Do you have a way to do a multiple-pass memory test and/or do you have enough memory to do audio production? Audacity makes very good use of high memory and it is sometimes your first indication that you have a failed strip.
“How come every time my show gets to a certain size, it crashes?”
…because at that size, it needs to step on memory strip four, element three which isn’t there any more?
If you do a mem check, make sure to run it multiple times.
"Block 3 failed ‘Chasing The Chickens’ test on pass 12, 02:45 "
I will do a memory check, but we’re only talking about a minute or two of mono audio. It doesn’t seem to be related to memory, I have 8 gb and only about 1 gb in use at any one time.
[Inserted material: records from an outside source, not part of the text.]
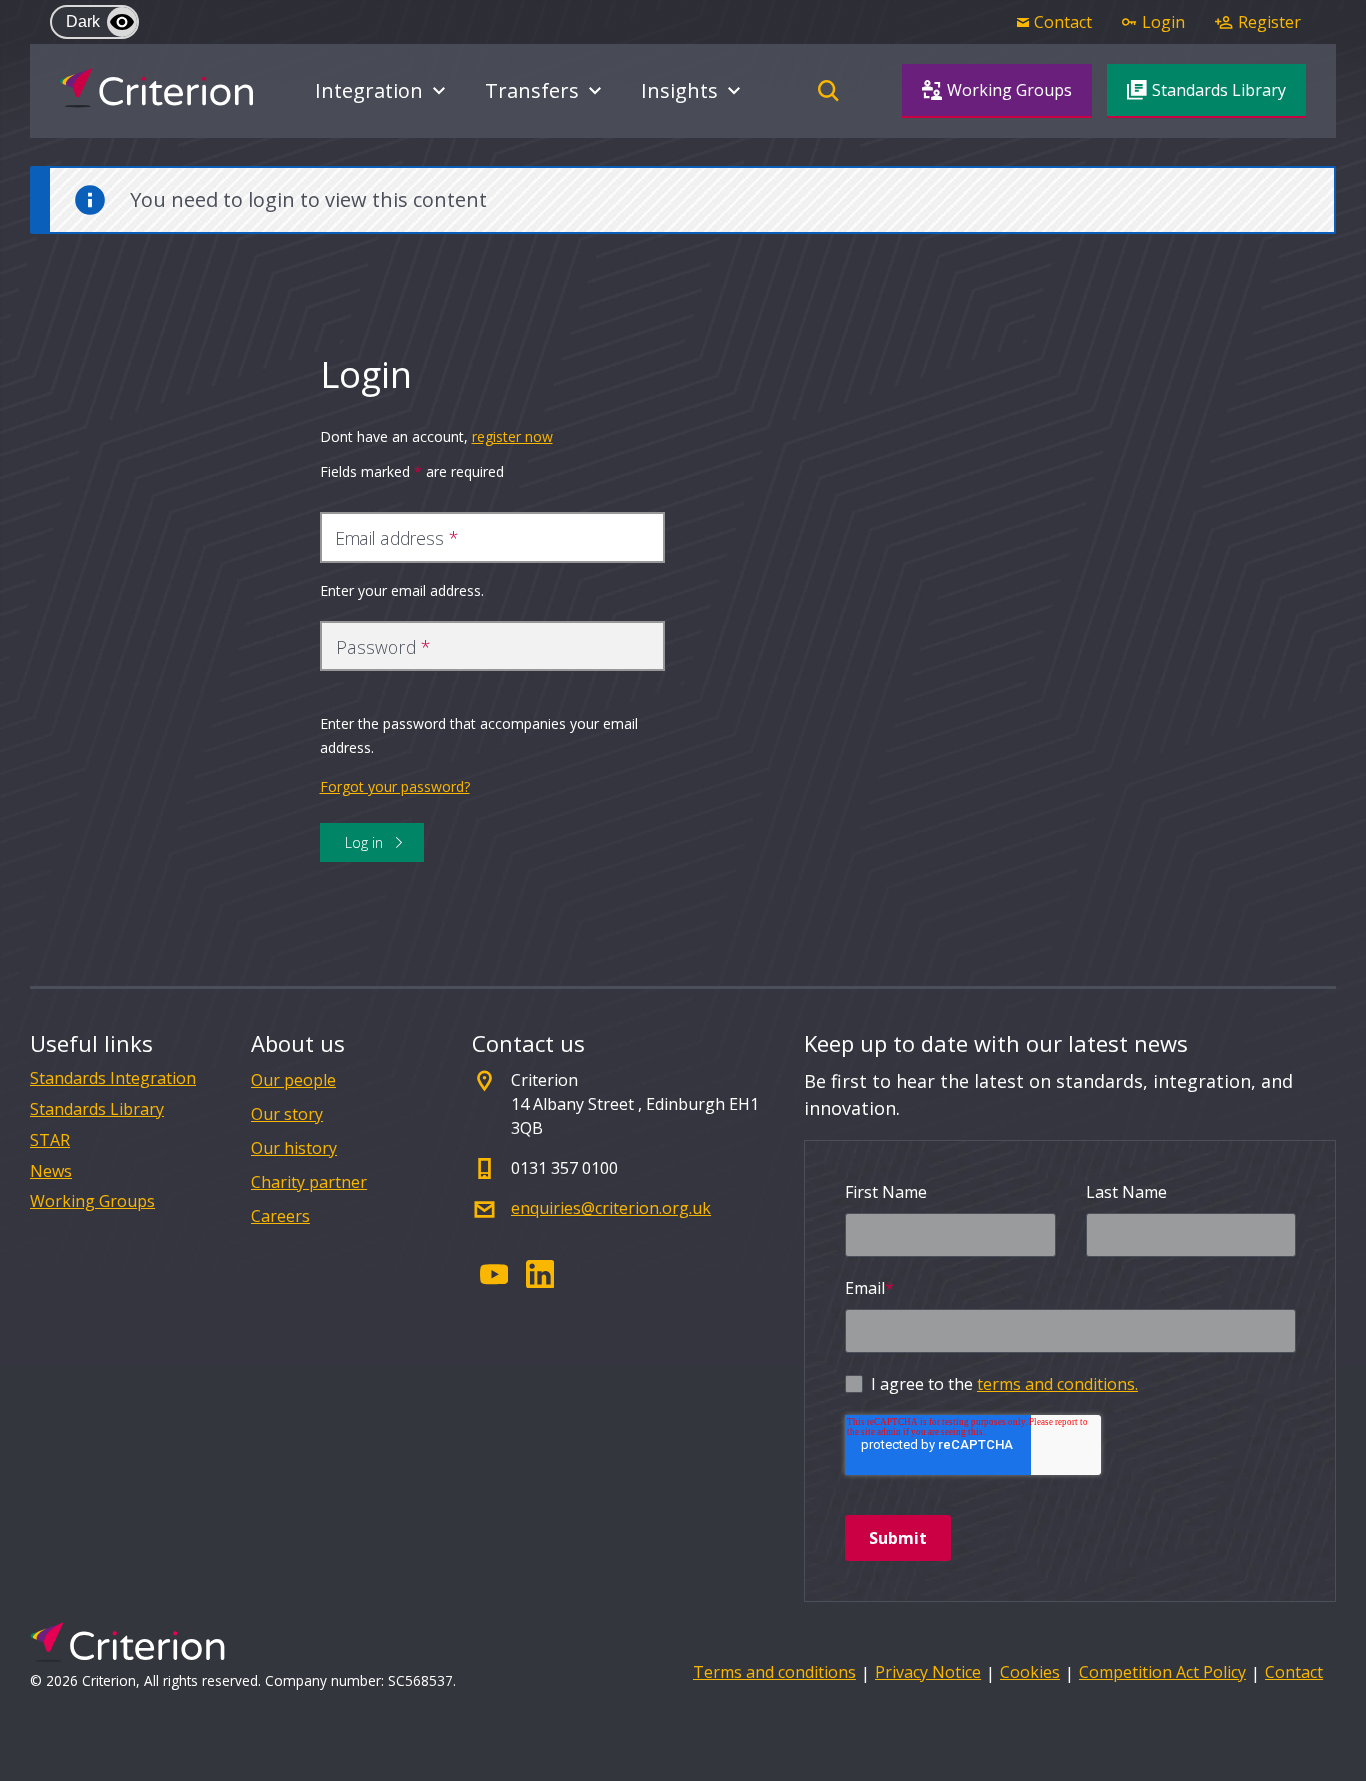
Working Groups (92, 1201)
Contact (1294, 1672)
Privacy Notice (928, 1672)
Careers (280, 1216)
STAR (50, 1140)
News (51, 1171)
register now (512, 436)
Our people (293, 1080)
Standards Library (97, 1109)
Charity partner (309, 1182)
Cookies (1030, 1672)
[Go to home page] (156, 88)
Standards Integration (113, 1078)
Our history (294, 1148)
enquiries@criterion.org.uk (611, 1208)
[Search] (828, 91)
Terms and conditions (774, 1672)
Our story (287, 1114)
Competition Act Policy (1162, 1672)
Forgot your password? (395, 786)
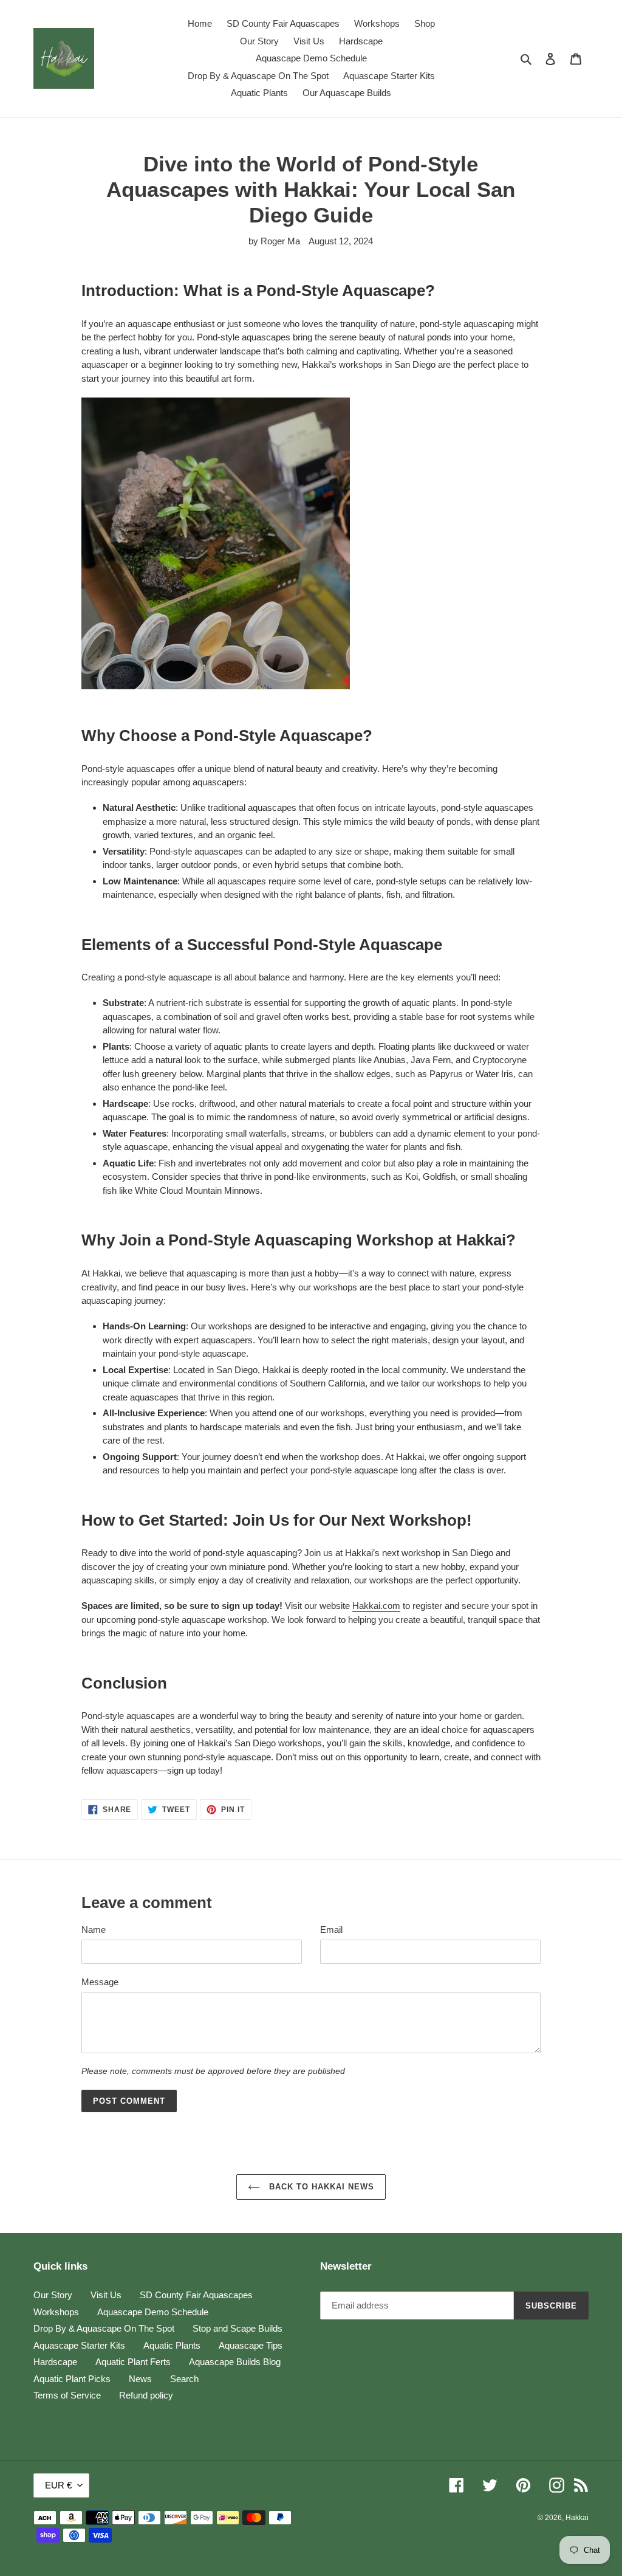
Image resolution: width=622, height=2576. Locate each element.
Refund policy (146, 2395)
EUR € (58, 2485)
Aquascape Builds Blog (235, 2362)
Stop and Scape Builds (237, 2328)
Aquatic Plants (171, 2345)
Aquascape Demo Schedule (152, 2312)
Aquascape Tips (250, 2345)
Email (331, 1929)
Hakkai (577, 2517)
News (140, 2379)
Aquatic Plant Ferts (133, 2362)
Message (99, 1982)
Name (93, 1929)
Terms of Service (67, 2395)
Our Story (52, 2295)
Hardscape (55, 2362)
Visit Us (106, 2295)
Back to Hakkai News (320, 2186)
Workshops (56, 2312)
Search (184, 2379)
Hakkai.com (376, 1605)
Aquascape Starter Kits (79, 2345)
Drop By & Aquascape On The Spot (103, 2328)
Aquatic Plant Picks (72, 2379)
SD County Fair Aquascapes (196, 2295)
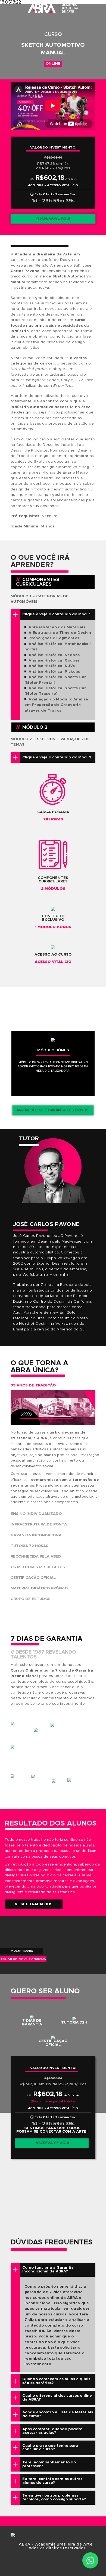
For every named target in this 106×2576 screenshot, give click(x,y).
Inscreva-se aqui (53, 218)
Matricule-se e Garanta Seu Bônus (53, 1110)
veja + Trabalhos (33, 1904)
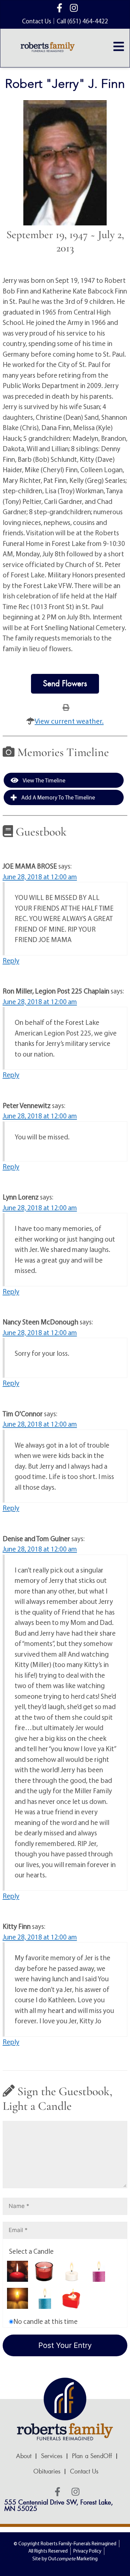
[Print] (66, 707)
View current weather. (69, 721)
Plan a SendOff (92, 2456)
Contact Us (84, 2471)
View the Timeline (43, 780)
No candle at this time (45, 2321)
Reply (11, 960)
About (23, 2456)
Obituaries (46, 2471)
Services (51, 2456)
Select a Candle (31, 2251)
There is a known problem between PortAudio and PulseAudio when rapidly stopping and starting the audio stream, though this usually causes Audacity to freeze, not “crash”.
If the problem is “freezing” not “crashing”, then there are a couple of ways to work around the problem.
In the Device Toolbar, select the appropriate “hw” option rather than “Pulse” or “Default”. The “hw” option accesses the audio device directly through ALSA, bypassing PulseAudio. Note that this will usually only work if Audacity is the only application accessing the sound card.
Launch Audacity with the command:
env PULSE_LATENCY_MSEC=30 audacity
This allows PulseAudio and PortAudio to play together more nicely. If you have a lot of tracks, you may need to increase the value to greater than 30.
I’m not sure what the Gdk error is and I’m not on my Linux machine at the moment. Where/when are you getting that error? Did you get that error with the repository build of Audacity?